**Directions:**
Once the line with "The width and height of the screenshot is (1125, 2001)." is found in the entries below, repeat it and each following line exactly, up to and including the line with "Expand the 导入导出". Add no other lines.

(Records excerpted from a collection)
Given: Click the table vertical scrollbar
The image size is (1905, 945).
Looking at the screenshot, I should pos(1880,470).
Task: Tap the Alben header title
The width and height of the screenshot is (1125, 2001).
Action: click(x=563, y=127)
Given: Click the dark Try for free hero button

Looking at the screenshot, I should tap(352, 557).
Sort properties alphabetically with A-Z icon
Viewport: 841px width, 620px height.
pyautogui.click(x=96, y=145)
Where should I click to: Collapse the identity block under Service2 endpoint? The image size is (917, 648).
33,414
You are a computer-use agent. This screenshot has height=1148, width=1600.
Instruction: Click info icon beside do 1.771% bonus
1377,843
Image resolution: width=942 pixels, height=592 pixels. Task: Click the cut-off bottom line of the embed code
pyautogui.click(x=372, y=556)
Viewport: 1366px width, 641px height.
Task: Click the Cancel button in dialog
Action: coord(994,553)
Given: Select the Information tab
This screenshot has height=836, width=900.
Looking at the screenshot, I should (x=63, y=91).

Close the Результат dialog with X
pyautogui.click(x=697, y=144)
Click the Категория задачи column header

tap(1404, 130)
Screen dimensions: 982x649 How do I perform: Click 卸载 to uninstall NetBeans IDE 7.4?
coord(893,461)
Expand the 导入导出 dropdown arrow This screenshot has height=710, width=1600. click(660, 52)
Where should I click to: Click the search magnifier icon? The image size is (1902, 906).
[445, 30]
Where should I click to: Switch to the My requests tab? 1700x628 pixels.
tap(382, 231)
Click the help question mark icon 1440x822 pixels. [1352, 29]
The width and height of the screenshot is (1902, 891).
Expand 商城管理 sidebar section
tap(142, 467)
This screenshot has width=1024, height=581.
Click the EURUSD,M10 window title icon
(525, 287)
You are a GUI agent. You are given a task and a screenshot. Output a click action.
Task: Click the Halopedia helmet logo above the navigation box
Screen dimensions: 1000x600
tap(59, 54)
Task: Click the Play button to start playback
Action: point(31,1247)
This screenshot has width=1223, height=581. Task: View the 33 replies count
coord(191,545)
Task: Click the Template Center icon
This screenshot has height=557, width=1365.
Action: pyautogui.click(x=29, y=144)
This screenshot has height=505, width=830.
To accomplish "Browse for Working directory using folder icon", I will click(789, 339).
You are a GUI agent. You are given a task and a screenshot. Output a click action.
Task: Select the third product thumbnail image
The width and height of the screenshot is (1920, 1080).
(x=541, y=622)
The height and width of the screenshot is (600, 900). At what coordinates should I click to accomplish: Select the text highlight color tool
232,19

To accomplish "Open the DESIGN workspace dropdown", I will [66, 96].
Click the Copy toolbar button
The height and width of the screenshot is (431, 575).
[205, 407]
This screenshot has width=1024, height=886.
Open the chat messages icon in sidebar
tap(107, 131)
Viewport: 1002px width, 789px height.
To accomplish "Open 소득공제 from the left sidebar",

**Exercise answer:**
The width and height of the screenshot is (1125, 2001).
Action: click(x=563, y=127)
Given: Click the dark Try for free hero button

Looking at the screenshot, I should tap(352, 557).
Sort properties alphabetically with A-Z icon
Viewport: 841px width, 620px height.
pyautogui.click(x=96, y=145)
Where should I click to: Collapse the identity block under Service2 endpoint? The image size is (917, 648).
33,414
You are a computer-use agent. This screenshot has height=1148, width=1600.
Instruction: Click info icon beside do 1.771% bonus
1377,843
Image resolution: width=942 pixels, height=592 pixels. Task: Click the cut-off bottom line of the embed code
pyautogui.click(x=372, y=556)
Viewport: 1366px width, 641px height.
Task: Click the Cancel button in dialog
Action: coord(994,553)
Given: Select the Information tab
This screenshot has height=836, width=900.
Looking at the screenshot, I should (x=63, y=91).

Close the Результат dialog with X
pyautogui.click(x=697, y=144)
Click the Категория задачи column header

tap(1404, 130)
Screen dimensions: 982x649 How do I perform: Click 卸载 to uninstall NetBeans IDE 7.4?
coord(893,461)
Expand the 导入导出 dropdown arrow This screenshot has height=710, width=1600. click(660, 52)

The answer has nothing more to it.